É preciso inverter o paradigma de que o direito penal é como uma serpente, que só pica os pés descalços
O frenético ritmo imposto ao projeto de alteração do Código Penal está provocando reações na comunidade jurídica.
Na semana que passou, foi o Instituto Brasileiro de Ciências Criminais que firmou manifesto pela suspensão da votação no Senado, até que o projeto possa ser melhor discutido com a sociedade.
Penalistas cariocas preparam um seminário com fortes críticas à reforma no começo de setembro.
A pressa dos senadores é mesmo incompatível com uma mudança deste porte.
Advogados, juízes, promotores, defensores e policiais praticamente não tiveram chance de interferir com suas experiências na formação do texto, que o presidente do Senado José Sarney faz questão de aprovar em sua última legislatura.
O fato de o nosso Código Penal ter a sua base de 1940 pode parecer que a mudança já vem tarde.
Mas não é bem assim.
Parte considerável das leis penais foram produzidas em anos recentes e o mais inusitado é perceber que foram justamente as novas leis as que mudaram mais rapidamente, como, por exemplo, a legislação dos entorpecentes.
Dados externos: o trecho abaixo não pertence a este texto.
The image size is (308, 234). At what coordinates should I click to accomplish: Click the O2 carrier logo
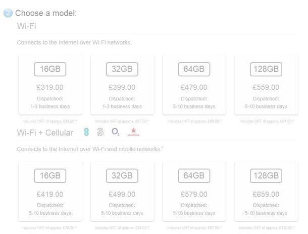click(116, 132)
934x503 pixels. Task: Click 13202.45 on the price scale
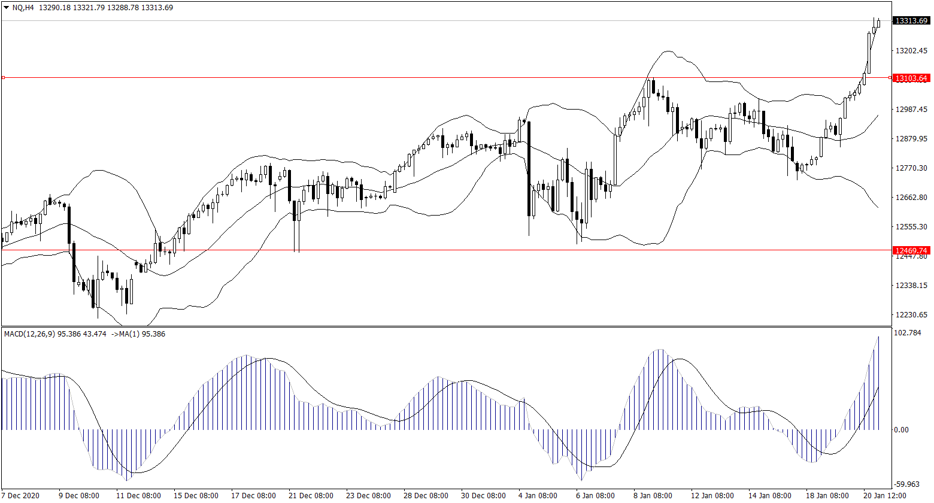tap(911, 51)
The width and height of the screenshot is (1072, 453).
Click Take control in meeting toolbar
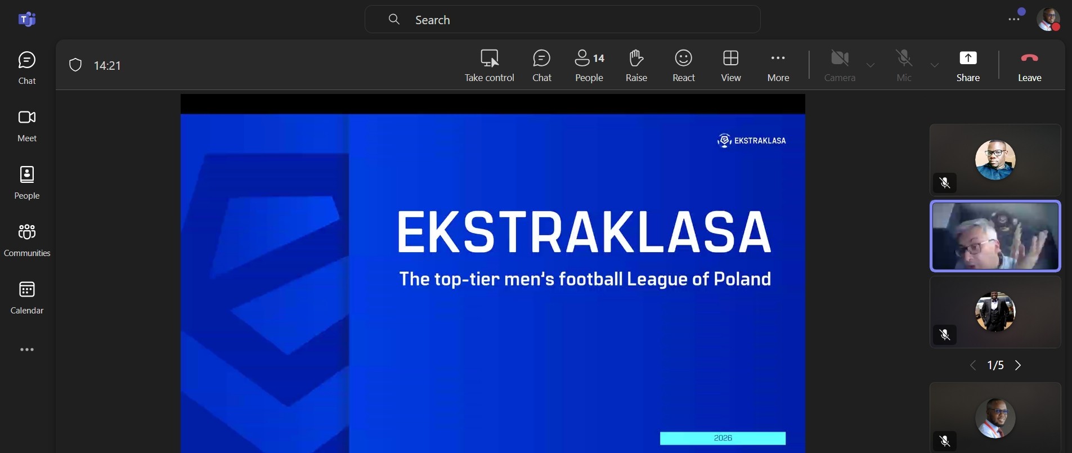(x=489, y=65)
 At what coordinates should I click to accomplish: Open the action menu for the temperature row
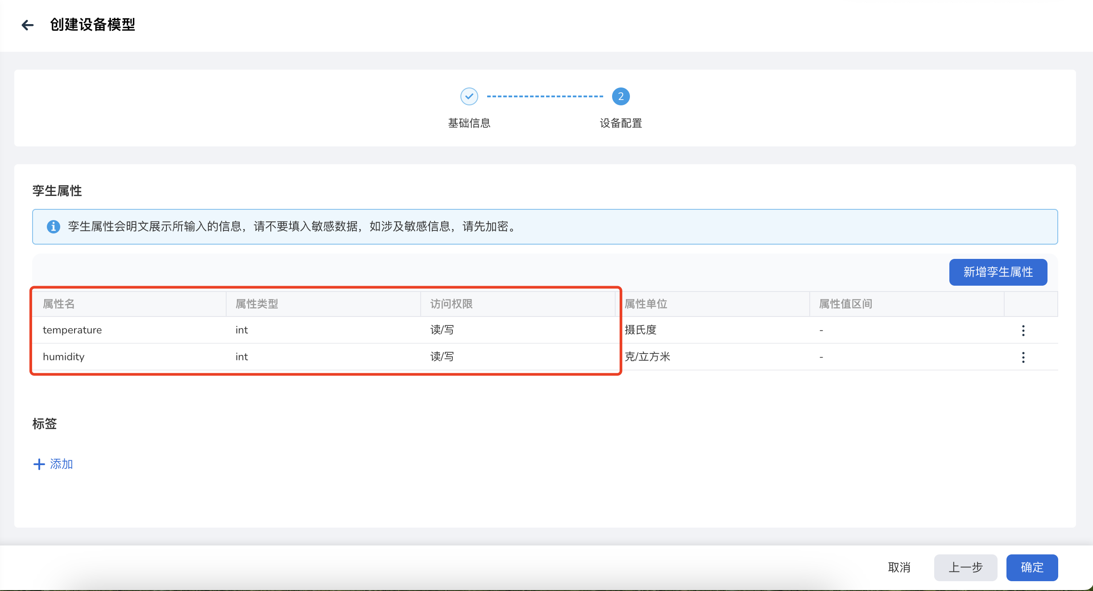click(x=1023, y=330)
O primeiro equívoco da comissão de juristas é o de apostar demais no próprio direito penal.
Não deixa de ser uma certa ingenuidade supor que o código possa fazer diminuir a criminalidade com novos tipos –do terrorismo ao bullying, da corrupção privada ao jogo do bicho, o projeto tem na propaganda sua marca mais efetiva. Promete muito mais do que poderá entregar.
A expansão do direito penal tem se verificado inócua para a diminuição da criminalidade –várias leis recentes mostraram isso, como a dos Crimes Hediondos.
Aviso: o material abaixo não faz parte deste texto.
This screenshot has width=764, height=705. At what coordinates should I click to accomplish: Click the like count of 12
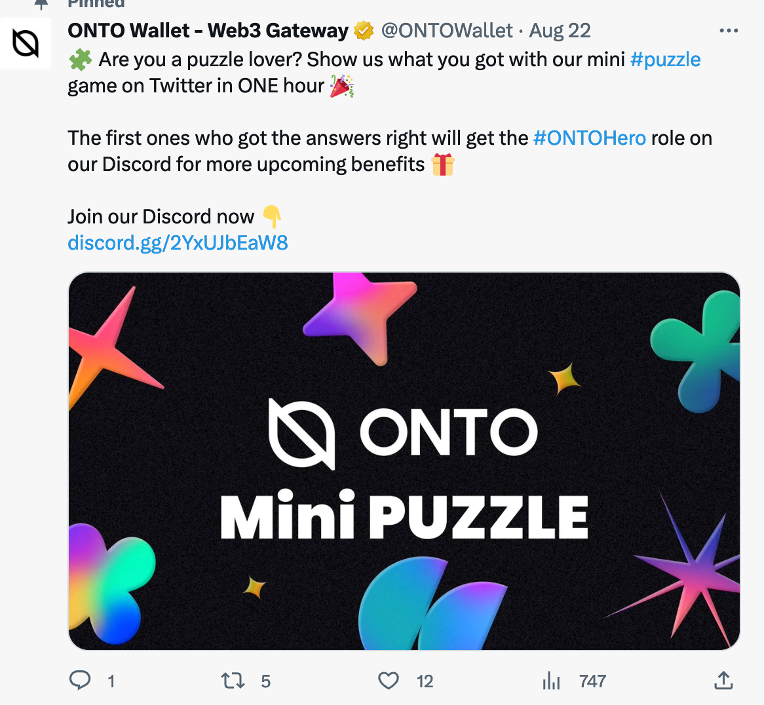(x=425, y=681)
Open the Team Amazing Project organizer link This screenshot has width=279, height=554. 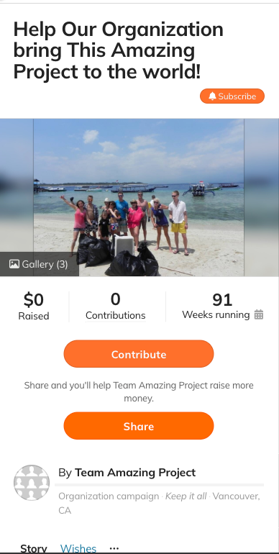coord(135,473)
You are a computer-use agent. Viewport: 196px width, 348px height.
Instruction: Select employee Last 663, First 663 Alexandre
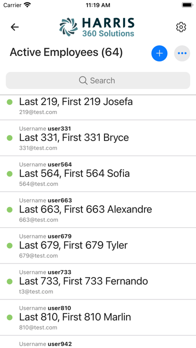[x=98, y=210]
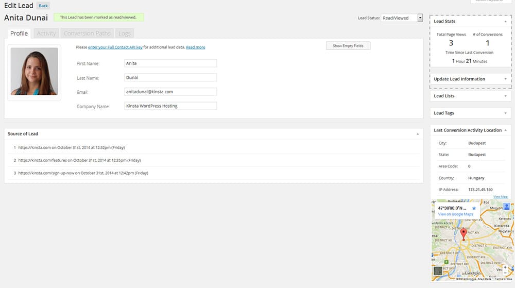Image resolution: width=515 pixels, height=288 pixels.
Task: Switch the map to satellite imagery thumbnail
Action: (x=437, y=272)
Apesar de reunir pessoas altamente qualificadas, a comissão não atacou de frente o problema mais evidente do nosso direito penal: a seletividade.
As prisões não estão lotadas de pobres à toa.
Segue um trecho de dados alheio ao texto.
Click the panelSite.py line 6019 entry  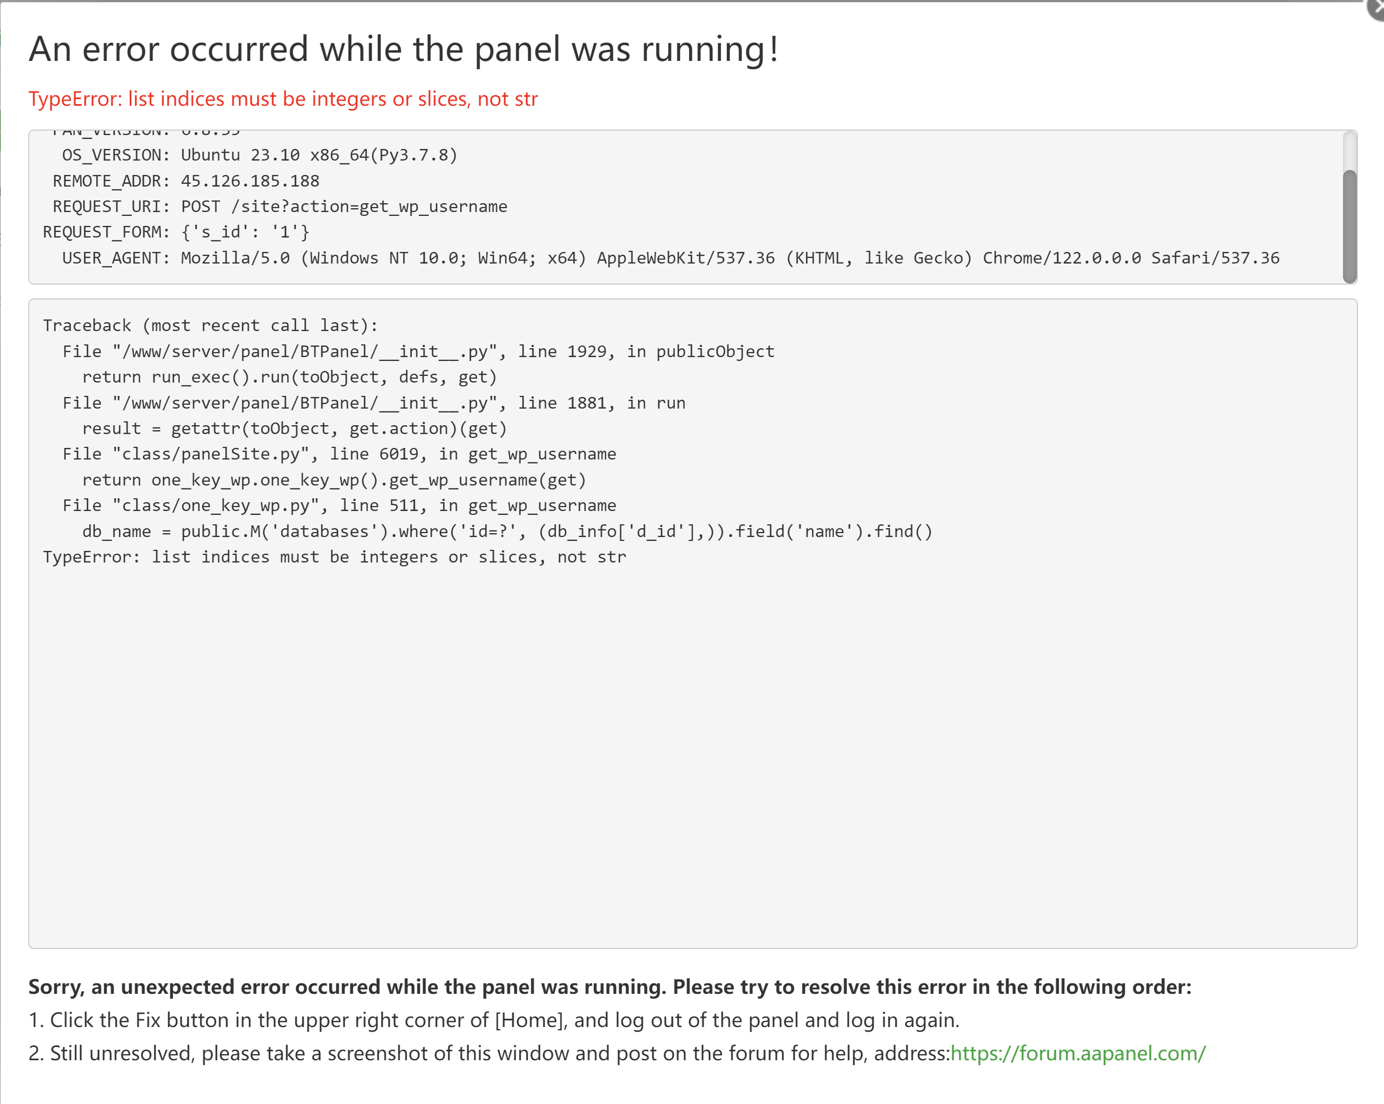(339, 454)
Existe uma evidente supervalorização da propriedade em detrimento de outros valores bem mais relevantes, como a vida ou a integridade física. Um roubo é mais grave que a tentativa de homicídio ou a tortura, sem contar que o patrimônio público tem ínfima proteção se comparado com as insignificâncias que levam milhares às cadeias todos os dias.
É preciso inverter firmemente esse paradigma, que já inscreveu no direito penal sua opção preferencial pelos pobres –a serpente que só pisa os pés descalços.
A comissão desperdiçou a oportunidade de uma mudança significativa nesse ponto, como também quanto ao encarceramento dos microtraficantes também usuários.
No início dos trabalhos no Senado, ficou claro que as mais badaladas alterações do projeto serão descartadas logo de cara: a ampliação dos casos de aborto legal, a descriminalização do uso de entorpecentes, a punição da homofobia –que enfrentam poderosos lobbies religiosos.
O tempo vai se incumbir de mostrar que elas serviram apenas de estandarte de modernidade a uma discussão recheada de anacronismos.
Recentemente, o Congresso aprovou mudanças na lei processual para reduzir o expressivo volume de presos provisórios nas cadeias brasileiras.
As mudanças exageradamente tímidas não surtiram ainda o efeito desejado e o encarceramento segue crescendo sem qualquer impacto na redução da violência.
Aumentar os prazos das prisões, por intermédio das progressões ou limitar os regimes mais brandos só tende a tornar o quadro ainda mais tétrico.
Relegar a pena de prisão a crimes graves, concentrar a ação da justiça nos fatos relevantes, aumentar a capacidade de investigação da polícia são medidas que têm resultado mais profundo do que um novo Código produzido de afogadilho, para lustrar reputações.
Comentários fechados.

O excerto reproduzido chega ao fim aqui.